PASSAGE TO READ –

Keys to having effective performance conversations

Hands up if you’ve ever been excited to have performance conversations. Anyone? 

Not many people enjoy engaging in them, either as an employee or as the leader. They feel so forced and awkward in their calculated orchestration. 

As leaders, deep down we know that performance conversations can be valuable. And they are, when they’re done well. 

For team members, they can be stressful (“they don’t see all the things I do, only the times I miss something!”) or annoying (“I have a million priorities and they’re going to make me jump through hoops so they can tick a box and say we’ve reviewed my performance, but it doesn’t mean anything!”).

Here are some of the keys to having effective performance conversations:

Set the tone and the timing: As soon as team members know that a meeting with you is about their performance they’re going to feel uneasy (even the best and brightest on your team). It’s a visceral response, that good old threat-and-reward area of the brain is lighting up with what-ifs and possible outcomes.

EXTRACTED ENTRIES –
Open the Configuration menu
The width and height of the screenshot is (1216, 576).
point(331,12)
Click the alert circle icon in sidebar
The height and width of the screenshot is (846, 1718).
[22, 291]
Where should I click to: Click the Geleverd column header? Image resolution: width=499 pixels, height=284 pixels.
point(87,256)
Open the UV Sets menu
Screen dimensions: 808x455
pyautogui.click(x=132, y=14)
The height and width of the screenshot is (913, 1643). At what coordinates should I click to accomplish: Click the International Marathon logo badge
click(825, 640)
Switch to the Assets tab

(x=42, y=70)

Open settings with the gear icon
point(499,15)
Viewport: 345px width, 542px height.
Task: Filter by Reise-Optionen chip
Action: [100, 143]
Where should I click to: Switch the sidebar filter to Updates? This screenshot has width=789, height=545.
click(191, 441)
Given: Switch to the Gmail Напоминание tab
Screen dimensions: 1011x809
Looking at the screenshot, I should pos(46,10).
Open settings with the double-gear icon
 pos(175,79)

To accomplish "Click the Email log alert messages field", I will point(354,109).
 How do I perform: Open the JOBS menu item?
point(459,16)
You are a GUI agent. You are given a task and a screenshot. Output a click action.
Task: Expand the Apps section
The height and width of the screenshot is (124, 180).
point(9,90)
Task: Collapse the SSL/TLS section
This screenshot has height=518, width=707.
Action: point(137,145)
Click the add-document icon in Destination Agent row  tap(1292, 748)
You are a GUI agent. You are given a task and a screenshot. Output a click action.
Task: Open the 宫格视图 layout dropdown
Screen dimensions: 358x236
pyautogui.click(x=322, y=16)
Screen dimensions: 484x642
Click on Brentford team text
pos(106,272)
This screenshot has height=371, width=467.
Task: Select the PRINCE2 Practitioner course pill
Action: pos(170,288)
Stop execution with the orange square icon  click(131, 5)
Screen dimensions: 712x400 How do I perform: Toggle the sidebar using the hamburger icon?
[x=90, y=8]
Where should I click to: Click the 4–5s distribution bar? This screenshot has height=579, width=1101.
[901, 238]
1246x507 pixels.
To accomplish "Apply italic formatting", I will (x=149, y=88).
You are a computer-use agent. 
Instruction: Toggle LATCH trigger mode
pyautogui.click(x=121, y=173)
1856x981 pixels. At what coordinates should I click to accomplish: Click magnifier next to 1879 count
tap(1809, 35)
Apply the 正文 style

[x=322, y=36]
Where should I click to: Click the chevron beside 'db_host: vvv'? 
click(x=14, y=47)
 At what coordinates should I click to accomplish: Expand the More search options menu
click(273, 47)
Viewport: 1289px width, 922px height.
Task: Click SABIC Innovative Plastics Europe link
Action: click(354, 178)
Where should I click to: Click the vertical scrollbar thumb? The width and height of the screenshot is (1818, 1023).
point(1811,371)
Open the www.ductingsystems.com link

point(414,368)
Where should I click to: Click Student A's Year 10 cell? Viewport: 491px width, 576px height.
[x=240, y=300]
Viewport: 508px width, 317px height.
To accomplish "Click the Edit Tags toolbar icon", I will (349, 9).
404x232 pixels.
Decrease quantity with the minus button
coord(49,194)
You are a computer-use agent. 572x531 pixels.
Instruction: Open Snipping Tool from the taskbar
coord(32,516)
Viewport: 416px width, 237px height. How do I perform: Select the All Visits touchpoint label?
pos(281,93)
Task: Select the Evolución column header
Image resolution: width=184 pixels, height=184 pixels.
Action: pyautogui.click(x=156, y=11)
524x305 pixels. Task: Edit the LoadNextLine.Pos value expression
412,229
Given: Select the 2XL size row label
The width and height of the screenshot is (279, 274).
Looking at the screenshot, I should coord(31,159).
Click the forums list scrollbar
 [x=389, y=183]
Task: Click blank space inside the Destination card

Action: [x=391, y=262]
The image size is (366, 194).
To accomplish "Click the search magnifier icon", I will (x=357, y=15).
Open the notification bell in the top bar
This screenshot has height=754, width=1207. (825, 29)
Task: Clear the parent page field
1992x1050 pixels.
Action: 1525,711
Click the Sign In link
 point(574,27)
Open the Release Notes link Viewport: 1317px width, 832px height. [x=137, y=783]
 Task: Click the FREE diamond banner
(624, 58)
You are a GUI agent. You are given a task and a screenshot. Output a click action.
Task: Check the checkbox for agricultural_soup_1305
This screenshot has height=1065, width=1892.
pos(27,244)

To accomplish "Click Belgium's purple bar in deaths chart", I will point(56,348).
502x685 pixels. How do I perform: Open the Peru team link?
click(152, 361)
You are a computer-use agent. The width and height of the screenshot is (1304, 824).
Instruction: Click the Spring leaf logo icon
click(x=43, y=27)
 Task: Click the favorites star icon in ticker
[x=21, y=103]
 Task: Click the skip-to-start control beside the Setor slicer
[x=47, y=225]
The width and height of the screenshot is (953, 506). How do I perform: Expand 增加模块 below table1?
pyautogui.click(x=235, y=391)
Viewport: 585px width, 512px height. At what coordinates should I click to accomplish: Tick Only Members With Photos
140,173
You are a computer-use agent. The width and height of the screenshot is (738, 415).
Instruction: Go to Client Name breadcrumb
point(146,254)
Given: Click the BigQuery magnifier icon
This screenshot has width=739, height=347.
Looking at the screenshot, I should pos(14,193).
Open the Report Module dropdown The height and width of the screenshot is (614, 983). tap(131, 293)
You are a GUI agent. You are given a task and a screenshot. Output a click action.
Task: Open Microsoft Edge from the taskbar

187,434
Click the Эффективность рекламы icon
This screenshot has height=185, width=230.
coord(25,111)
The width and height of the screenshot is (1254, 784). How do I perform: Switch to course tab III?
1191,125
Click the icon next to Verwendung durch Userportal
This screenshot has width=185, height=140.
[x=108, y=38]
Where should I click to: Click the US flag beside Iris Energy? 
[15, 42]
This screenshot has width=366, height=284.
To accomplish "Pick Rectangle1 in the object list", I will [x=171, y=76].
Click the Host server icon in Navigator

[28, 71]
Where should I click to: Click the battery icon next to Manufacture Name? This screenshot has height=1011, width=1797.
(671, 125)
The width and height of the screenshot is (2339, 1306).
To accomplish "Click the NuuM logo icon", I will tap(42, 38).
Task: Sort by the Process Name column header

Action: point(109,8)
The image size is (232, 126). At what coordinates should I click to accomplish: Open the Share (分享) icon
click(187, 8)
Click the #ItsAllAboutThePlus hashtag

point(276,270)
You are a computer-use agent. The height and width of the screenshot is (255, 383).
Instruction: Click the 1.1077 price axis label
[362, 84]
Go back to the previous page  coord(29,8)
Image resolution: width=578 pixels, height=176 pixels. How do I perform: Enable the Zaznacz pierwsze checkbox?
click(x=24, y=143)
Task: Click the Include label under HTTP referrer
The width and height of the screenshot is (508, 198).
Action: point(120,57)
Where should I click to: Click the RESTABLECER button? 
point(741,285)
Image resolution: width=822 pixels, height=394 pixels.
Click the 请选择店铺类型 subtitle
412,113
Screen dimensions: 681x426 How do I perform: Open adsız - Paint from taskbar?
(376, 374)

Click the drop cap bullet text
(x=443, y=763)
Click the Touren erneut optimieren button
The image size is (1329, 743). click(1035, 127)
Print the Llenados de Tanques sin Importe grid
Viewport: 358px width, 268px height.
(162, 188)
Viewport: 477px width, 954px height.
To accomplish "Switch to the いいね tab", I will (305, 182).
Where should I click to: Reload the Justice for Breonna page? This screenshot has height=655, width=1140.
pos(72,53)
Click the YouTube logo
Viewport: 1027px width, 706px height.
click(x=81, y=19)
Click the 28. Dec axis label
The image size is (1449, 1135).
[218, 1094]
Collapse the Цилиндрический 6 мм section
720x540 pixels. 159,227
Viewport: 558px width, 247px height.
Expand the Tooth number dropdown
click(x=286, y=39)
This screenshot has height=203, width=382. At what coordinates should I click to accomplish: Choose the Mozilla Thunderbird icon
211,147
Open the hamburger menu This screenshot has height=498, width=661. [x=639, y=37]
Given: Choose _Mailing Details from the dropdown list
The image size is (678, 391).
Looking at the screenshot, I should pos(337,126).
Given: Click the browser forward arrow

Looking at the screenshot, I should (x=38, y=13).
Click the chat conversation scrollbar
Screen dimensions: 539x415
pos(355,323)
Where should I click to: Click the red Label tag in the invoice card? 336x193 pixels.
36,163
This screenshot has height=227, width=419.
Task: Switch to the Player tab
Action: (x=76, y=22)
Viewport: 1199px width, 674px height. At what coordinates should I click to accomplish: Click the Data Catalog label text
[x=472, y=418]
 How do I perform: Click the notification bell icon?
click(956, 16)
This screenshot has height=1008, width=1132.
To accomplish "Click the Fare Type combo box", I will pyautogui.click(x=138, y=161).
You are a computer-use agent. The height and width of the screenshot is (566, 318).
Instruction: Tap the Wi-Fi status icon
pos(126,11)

STATED GOAL –
Give again the stretch of the performance conversations text from "Here are some" through "and possible outcomes.", word for word.

RESULT FOR THIS TASK –
Here are some of the keys to having effective performance conversations:

Set the tone and the timing: As soon as team members know that a meeting with you is about their performance they’re going to feel uneasy (even the best and brightest on your team). It’s a visceral response, that good old threat-and-reward area of the brain is lighting up with what-ifs and possible outcomes.